┌─ Trecho do texto

Inspirado no romance Push, da autora norte-americana Sapphire, Precious elabora a história de amadurecimento de Claireece Precious Jones, uma garota do Harlem que com apenas 16 anos já tem vivido o pior da vida. Rejeitada no seu círculo social, motivo de piadas por sua aparência, abusada pelo próprio pai responsável por engravidá-la não uma mas duas vezes, desprezada pela mãe que a culpa por seduzi-lo, Preciosa, um nome que soa irônico pela fortuna da personagem, mostra-se tragicamente como um ser humano que vem ao mundo apenas para sofrer. Apesar de todos os males, coloca-se como excelente aluna numa escola regular, mas por conta de suas dificuldades no processo de leitura e escrita é logo enviada para um colégio que acolhe pessoas em situação de vulnerabilidade social. No novo colégio, ela então descobre que sempre há um novo dia depois da tempestade. 

Lee Daniels elabora constantemente a experiência do horror numa personagem jovem, maltratando-a, fazendo-a enfrentar situações limítrofes com postura de mulher adulta e madura. Toda vez que a vemos despida de juventude, somos cruelmente levados a vê-la não como uma menina que é, mas como alguém já em sua maturidade. E é aí que o cineasta novamente nos traz para a realidade ao revestir a protagonista em momentos de fragilidades típicas de uma adolescência, com sonhos, desejos e amores. Desse modo, o choque é ainda maior porque propositalmente são contrastadas duas realidades distintas que coabitam na mesma menina: aquela a qual ela é obrigada a viver, como mulher adulta, e aquela outra que é intrínseca a ela e a sua idade, isto é, a juventude. Uma sombra recai sobre o espectador e logo nos questionamos a razão de algumas vivências serem tão mais injustas e inviáveis que outras.

O nome que carrega, “Preciosa”, atua como uma espécie de ironia no sentido de ser o contrário daquilo que se é, mas ao mesmo tempo impulsiona o enredo a mostrar que a personagem também tem a sua magia, basta a oportunidade de mostrar o seu potencial. Preciosa poderia ser representada com a metáfora de um diamante não lapidado. Igualmente, o nome carrega uma sina maldita, uma espécie de tragédia anunciada num tom irônico, levando-a, assim como Antígona, a pagar pelo erro de seus pais: ela é o cabide que carrega toda uma estrutura de opressão e maldades e tem todas as suas experiências mais fundamentais enquanto ser humano arruinadas por uma formação corroída pelo ódio e desprezo dentro do núcleo familiar.

└─
┌─ Dados apresentados

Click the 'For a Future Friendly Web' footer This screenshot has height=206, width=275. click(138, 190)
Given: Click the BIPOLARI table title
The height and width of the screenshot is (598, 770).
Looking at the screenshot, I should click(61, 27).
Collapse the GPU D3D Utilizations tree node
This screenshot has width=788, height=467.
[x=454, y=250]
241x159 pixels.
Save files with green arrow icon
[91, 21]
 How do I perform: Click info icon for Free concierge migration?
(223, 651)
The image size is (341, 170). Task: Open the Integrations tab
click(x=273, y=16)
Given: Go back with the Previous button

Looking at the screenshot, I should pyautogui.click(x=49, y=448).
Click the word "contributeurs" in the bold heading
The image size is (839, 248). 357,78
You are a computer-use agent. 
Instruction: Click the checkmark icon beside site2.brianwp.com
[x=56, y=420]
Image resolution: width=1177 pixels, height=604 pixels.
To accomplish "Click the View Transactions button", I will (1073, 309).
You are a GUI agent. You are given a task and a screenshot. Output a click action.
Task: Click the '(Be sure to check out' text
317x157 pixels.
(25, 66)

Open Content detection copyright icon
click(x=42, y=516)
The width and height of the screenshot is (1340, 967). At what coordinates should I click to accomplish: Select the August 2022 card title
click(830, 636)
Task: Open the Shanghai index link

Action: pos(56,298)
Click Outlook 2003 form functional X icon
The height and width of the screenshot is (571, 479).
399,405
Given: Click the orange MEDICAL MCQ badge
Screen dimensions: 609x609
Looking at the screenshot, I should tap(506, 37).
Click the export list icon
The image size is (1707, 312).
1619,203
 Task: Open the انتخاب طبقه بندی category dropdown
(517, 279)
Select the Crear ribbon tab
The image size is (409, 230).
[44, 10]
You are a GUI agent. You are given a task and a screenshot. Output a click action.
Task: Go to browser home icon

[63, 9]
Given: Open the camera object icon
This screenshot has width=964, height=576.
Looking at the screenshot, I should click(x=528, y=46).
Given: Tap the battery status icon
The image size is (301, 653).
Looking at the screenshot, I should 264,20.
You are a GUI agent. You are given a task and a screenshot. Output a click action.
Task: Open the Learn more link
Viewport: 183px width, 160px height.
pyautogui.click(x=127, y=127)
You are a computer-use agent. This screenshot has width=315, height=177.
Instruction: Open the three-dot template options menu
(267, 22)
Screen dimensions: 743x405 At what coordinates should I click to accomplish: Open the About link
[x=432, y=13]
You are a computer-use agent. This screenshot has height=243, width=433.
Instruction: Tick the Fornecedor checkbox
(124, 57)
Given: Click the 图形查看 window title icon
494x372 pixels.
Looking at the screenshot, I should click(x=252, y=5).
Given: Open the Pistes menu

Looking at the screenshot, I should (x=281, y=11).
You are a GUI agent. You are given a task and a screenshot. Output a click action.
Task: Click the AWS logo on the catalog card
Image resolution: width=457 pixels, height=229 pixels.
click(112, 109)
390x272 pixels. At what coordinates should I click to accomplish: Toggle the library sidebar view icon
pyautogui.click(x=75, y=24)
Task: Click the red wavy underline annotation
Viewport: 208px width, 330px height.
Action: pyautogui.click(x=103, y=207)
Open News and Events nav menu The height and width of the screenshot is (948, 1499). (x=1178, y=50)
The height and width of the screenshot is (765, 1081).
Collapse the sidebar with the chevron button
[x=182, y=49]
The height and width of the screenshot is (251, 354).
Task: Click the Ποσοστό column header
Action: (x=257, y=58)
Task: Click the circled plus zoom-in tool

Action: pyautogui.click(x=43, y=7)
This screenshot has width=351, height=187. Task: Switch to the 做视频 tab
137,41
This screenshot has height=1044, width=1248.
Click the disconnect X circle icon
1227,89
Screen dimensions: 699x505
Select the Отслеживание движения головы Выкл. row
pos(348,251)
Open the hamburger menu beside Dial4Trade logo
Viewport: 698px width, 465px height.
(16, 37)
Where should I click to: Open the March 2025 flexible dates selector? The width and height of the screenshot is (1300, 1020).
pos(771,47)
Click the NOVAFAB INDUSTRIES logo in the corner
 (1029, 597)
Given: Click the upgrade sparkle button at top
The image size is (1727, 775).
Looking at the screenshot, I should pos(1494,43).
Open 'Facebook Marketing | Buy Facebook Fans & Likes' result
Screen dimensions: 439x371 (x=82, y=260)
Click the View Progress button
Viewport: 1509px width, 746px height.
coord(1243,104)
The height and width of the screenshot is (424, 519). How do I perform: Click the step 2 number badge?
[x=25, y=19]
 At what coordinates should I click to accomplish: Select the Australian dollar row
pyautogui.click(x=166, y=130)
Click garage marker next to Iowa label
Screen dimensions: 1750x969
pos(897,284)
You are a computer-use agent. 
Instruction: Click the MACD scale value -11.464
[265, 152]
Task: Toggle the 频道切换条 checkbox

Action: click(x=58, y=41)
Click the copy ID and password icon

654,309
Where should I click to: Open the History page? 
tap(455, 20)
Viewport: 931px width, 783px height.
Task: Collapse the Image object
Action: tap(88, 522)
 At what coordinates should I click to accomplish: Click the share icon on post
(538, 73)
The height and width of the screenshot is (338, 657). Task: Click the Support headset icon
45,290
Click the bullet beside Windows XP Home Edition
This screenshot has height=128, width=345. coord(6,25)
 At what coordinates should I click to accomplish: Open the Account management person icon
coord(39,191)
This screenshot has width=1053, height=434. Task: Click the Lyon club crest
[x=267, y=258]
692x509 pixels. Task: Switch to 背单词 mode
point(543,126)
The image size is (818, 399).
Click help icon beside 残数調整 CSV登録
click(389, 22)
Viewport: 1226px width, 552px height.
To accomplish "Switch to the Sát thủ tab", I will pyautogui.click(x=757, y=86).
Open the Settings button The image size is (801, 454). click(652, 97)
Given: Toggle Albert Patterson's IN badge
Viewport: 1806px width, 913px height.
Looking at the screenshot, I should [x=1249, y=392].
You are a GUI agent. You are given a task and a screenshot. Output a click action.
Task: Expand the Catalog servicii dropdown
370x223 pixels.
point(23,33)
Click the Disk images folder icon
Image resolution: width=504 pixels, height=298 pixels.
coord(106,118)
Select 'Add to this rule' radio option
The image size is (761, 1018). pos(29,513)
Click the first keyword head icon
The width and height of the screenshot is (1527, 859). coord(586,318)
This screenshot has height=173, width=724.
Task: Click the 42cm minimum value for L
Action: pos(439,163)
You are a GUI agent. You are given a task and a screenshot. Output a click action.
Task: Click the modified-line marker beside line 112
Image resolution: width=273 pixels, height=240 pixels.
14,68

└─

__Partes do exercício__:
a: Segundo o texto sobre o filme Precious, em que romance o filme se inspira?
b: Copie fielmente o trecho do texto sobre o filme Precious que vai de “Lee Daniels elabora” até “inviáveis que outras.”, incluindo essas palavras.
Responda com base somente no texto, sem recorrer aos registros.

__Soluções por tarefa__:
a: No romance Push, da autora norte-americana Sapphire.

b:
Lee Daniels elabora constantemente a experiência do horror numa personagem jovem, maltratando-a, fazendo-a enfrentar situações limítrofes com postura de mulher adulta e madura. Toda vez que a vemos despida de juventude, somos cruelmente levados a vê-la não como uma menina que é, mas como alguém já em sua maturidade. E é aí que o cineasta novamente nos traz para a realidade ao revestir a protagonista em momentos de fragilidades típicas de uma adolescência, com sonhos, desejos e amores. Desse modo, o choque é ainda maior porque propositalmente são contrastadas duas realidades distintas que coabitam na mesma menina: aquela a qual ela é obrigada a viver, como mulher adulta, e aquela outra que é intrínseca a ela e a sua idade, isto é, a juventude. Uma sombra recai sobre o espectador e logo nos questionamos a razão de algumas vivências serem tão mais injustas e inviáveis que outras.